_WHAT THIS TASK INVOLVES:_ Wherever the line that contains "1024x576 pixels." falls, repeat it and the lines after it exactly until the records end, without any pictures.

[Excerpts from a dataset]
---

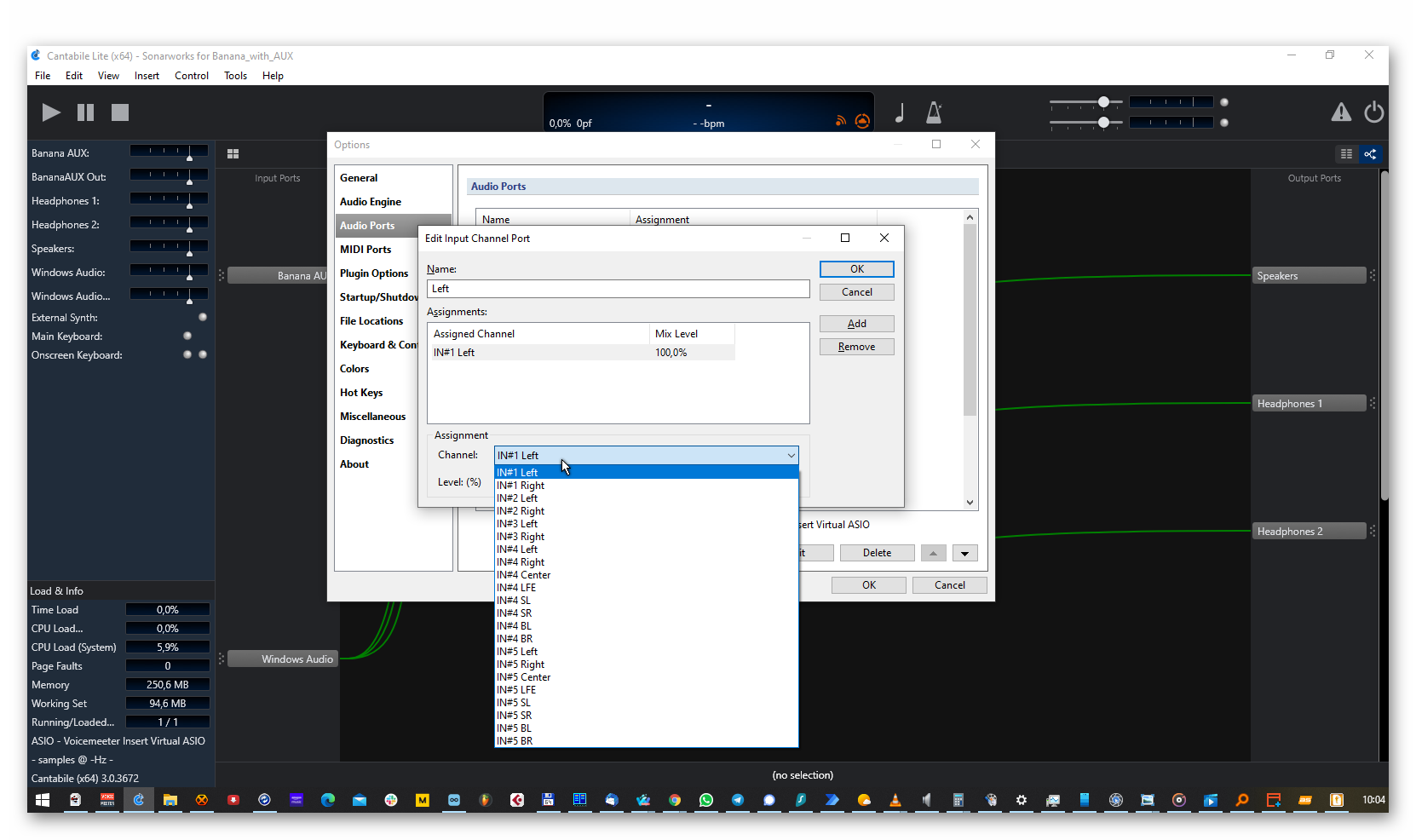Screen dimensions: 1416x840
Task: Collapse the Channel dropdown showing IN#1 Left
Action: 791,456
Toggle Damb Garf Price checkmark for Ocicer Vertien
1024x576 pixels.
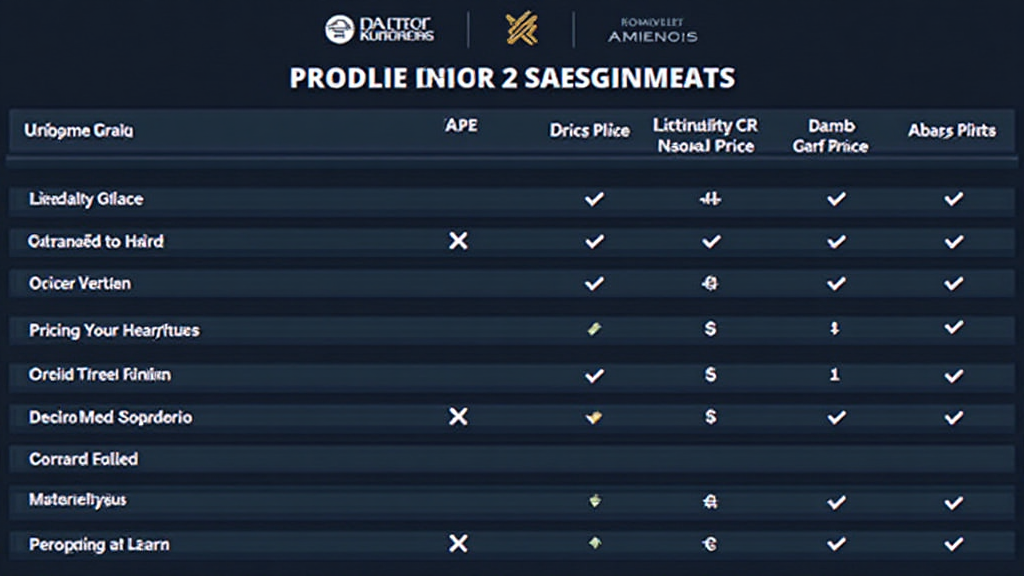[x=836, y=284]
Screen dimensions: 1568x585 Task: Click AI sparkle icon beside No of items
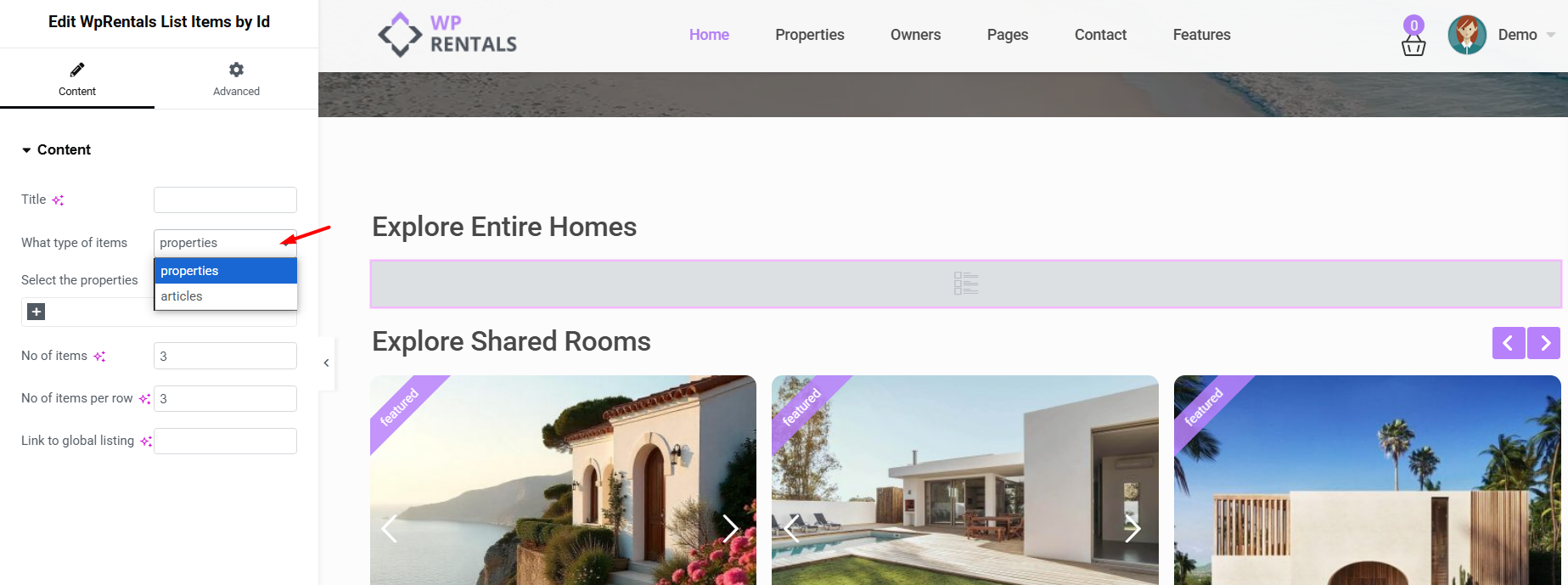point(99,357)
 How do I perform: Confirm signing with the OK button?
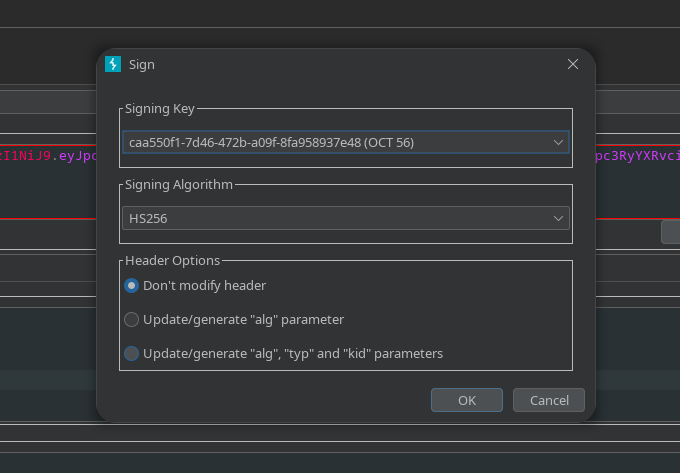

---

_RESPONSE AREA:_
1024x576 pixels.
[x=836, y=284]
Screen dimensions: 1568x585 Task: Click AI sparkle icon beside No of items
point(99,357)
 How do I perform: Confirm signing with the OK button?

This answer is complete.